» **What to produce**:
Please output only the lines that run from the line containing "Task: Toggle the Mark as sent checkbox" through the end of the material below, exactly.

----- Supplied information -----

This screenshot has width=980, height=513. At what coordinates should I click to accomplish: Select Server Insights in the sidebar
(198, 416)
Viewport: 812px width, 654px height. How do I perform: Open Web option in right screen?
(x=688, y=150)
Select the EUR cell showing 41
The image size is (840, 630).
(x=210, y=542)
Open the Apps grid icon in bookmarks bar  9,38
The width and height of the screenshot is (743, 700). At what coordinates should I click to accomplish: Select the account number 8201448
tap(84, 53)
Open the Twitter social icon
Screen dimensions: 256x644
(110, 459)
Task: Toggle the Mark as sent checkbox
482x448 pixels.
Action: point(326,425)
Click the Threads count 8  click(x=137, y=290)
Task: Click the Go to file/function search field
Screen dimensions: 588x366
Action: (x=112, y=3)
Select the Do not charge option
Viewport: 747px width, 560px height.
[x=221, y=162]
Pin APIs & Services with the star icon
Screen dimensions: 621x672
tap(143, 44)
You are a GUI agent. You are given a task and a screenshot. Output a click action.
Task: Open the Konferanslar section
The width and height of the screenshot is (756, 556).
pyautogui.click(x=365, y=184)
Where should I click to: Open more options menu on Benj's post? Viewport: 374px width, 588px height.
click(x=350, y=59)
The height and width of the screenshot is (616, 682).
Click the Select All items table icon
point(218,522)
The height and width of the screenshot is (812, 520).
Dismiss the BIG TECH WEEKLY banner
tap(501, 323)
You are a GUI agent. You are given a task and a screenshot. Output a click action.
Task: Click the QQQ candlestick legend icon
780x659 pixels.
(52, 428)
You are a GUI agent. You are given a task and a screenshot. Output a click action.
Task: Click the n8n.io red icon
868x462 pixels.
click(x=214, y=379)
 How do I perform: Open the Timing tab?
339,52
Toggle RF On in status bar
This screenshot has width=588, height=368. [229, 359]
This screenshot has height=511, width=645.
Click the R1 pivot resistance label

-----

» **Answer to the exercise**:
Task: Toggle the Mark as sent checkbox
482x448 pixels.
Action: point(326,425)
Click the Threads count 8  click(x=137, y=290)
Task: Click the Go to file/function search field
Screen dimensions: 588x366
Action: (x=112, y=3)
Select the Do not charge option
Viewport: 747px width, 560px height.
[x=221, y=162]
Pin APIs & Services with the star icon
Screen dimensions: 621x672
tap(143, 44)
You are a GUI agent. You are given a task and a screenshot. Output a click action.
Task: Open the Konferanslar section
The width and height of the screenshot is (756, 556).
pyautogui.click(x=365, y=184)
Where should I click to: Open more options menu on Benj's post? Viewport: 374px width, 588px height.
click(x=350, y=59)
The height and width of the screenshot is (616, 682).
Click the Select All items table icon
point(218,522)
The height and width of the screenshot is (812, 520).
Dismiss the BIG TECH WEEKLY banner
tap(501, 323)
You are a GUI agent. You are given a task and a screenshot. Output a click action.
Task: Click the QQQ candlestick legend icon
780x659 pixels.
(52, 428)
You are a GUI agent. You are given a task and a screenshot. Output a click action.
Task: Click the n8n.io red icon
868x462 pixels.
click(x=214, y=379)
 How do I perform: Open the Timing tab?
339,52
Toggle RF On in status bar
This screenshot has width=588, height=368. [229, 359]
This screenshot has height=511, width=645.
Click the R1 pivot resistance label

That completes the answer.